The tourism business

Tourism, one of the largest sources of revenue, is vital to Cambodia’s economic growth. With the rate of international tourists on a steady incline over the past two decades – from 118,183 visitors in 1993 to 4,775,231 visitors in 2015, Cambodia has its geographic location to thank for its international allure. Bordering the Gulf of Thailand, and situated between Thailand, Vietnam, and Laos, Cambodia is geographically accessible from air, land, and sea, making it a convenient travel destination. 

Cambodia’s tropical climate, lush forests, and the magnificent Mekong River bring beautiful scenes of exoticism to mind. It comes as no surprise that Cambodia promotes itself to tourists as the ‘Kingdom of Wonder’. The charm of a tropical Southeast Asian country brings in frequent tourists, with the more popular tourist sites being Angkor, Banteay Srei, Koh Ker, Kratié, Bokor Hill Station, Silver Pagoda, Tonlé Sap, Sihanoukville, Preah Vihear, and Siem Reap.

• _Data segment_
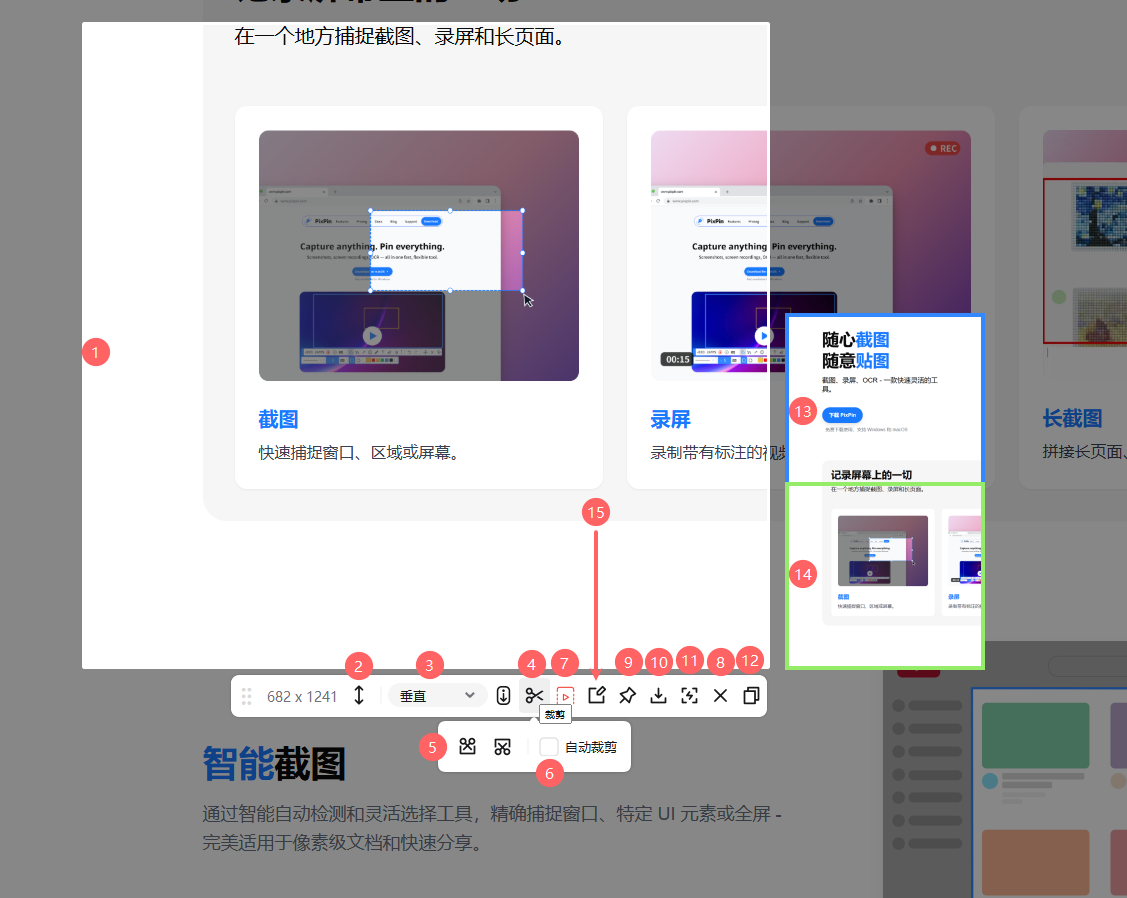The image size is (1127, 898).
Task: Open the 垂直 direction dropdown
Action: (x=437, y=695)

• _Set of tasks_
A: Answer these from the text on Cambodian tourism:
(i) How many international visitors came to Cambodia in 1993?
(ii) Which gulf does Cambodia border?
(iii) What name does Cambodia use to promote itself to tourists?
B: Continue the text on Cambodian tourism, starting after its final sentence.

• _Answers to the tasks_
A:
(i) 118,183
(ii) The Gulf of Thailand
(iii) The 'Kingdom of Wonder'

B:
Cultural heritage tourism is one of the main draws for foreigners visiting Cambodia; with the natural association one has of Cambodia being the majestic Angkor Wat. Located north of Siem Reap, the early 12th century construction is a representation of the universe, with the towers representing the peaks of Mount Meru of Hindu mythology. In 1992, Angkor Wat was named as a UNESCO World Heritage site, helping cement its position as a must-see site for cultural heritage tourism. Although there were only 7,650 visitors to the temple in 1993, the number of visitors yearly has now grown to over 2 million. Mondulkiri, home to various communities of hill tribes, the French built city, Phnom Penh, and the Preah Vihear Temple are among other popular tourist sites that are rich in cultural heritage. Alongside cultural heritage tourism, ecotourism is also rapidly gaining a foothold in Cambodia, with the beautiful unspoiled waterfalls and forests of Rattanakiri enticing tourists to return to nature.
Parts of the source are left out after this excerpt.